C’est pourtant vers la CSU que les regards européens se sont tournés lundi matin. La formation est menée par Markus Söder, ministre-président de Bavière depuis l’entrée au gouvernement du très emblématique Horst Seehofer. La campagne très à droite du nouveau champion conservateur bavarois n’aura pas suffi à séduire des électeurs tentés par l’AfD, allant jusqu’à jeter les plus modérés dans les bras écologistes. À l’heure où nous écrivons ces lignes, une alliance des conservateurs avec FW et du FDP semble être l’option la plus probable dans l’optique du futur cabinet.
Sept mois après la formation laborieuse de l’exécutif fédéral, l’échec local aurait pourtant largement pu être évité.

Un fiasco évitable

La débâcle pointait pourtant son nez dès 2010, lorsqu’un banquier central social-démocrate provoqua une polémique avec l’ouvrage le plus vendu de la décennie. L’Allemagne disparaît de Thilo Sarrazin faisait office de brûlot à l’égard de la politique migratoire et du modèle multiculturel germanique. Cinq ans plus tard, la crise des migrants sonnera comme un avertissement à l’égard de l’angélisme allemand. Angela Merkel est pourtant devenue la chantre européenne de l’accueil et de l’ouverture. L’année suivante, pour la première fois depuis 16 ans, la CSU ne l’a pas invité à son congrès annuel, symptomatique d’une rupture qui coûte encore aujourd’hui très cher à la chancelière.
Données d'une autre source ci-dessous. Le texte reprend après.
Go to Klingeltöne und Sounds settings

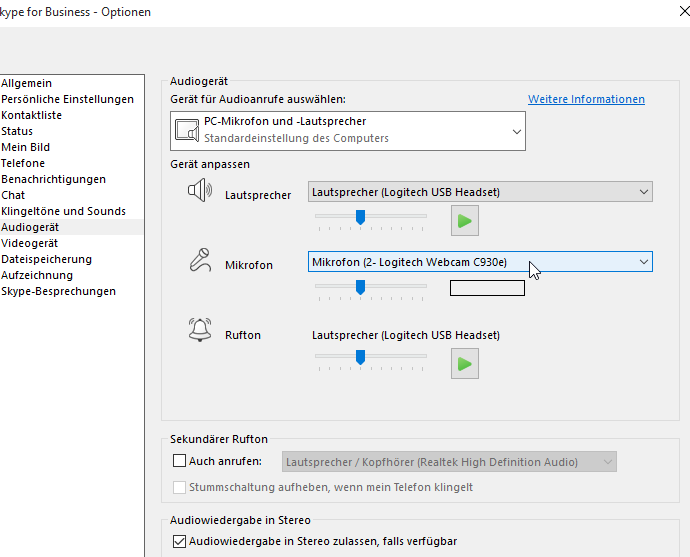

Malgré une réélection en 2013 puis en 2017, sur le terrain électoral, les esprits s’échauffent. Les libéraux du FDP, emmenés par un anti-Macron assumé, se présentent en 2017 en opposition à l’accueil des migrants et l’AfD fait son entrée au Bundestag. Dans ce contexte, le gouvernement mettra 4 mois à être formé, frisant l’organisation d’un scrutin anticipé. Une coalition SPD-CDU forme alors un cabinet afin de sauver le soldat Merkel. Si le pays est habitué aux grandes coalitions, le contexte lui donne l’image d’un chant du cygne.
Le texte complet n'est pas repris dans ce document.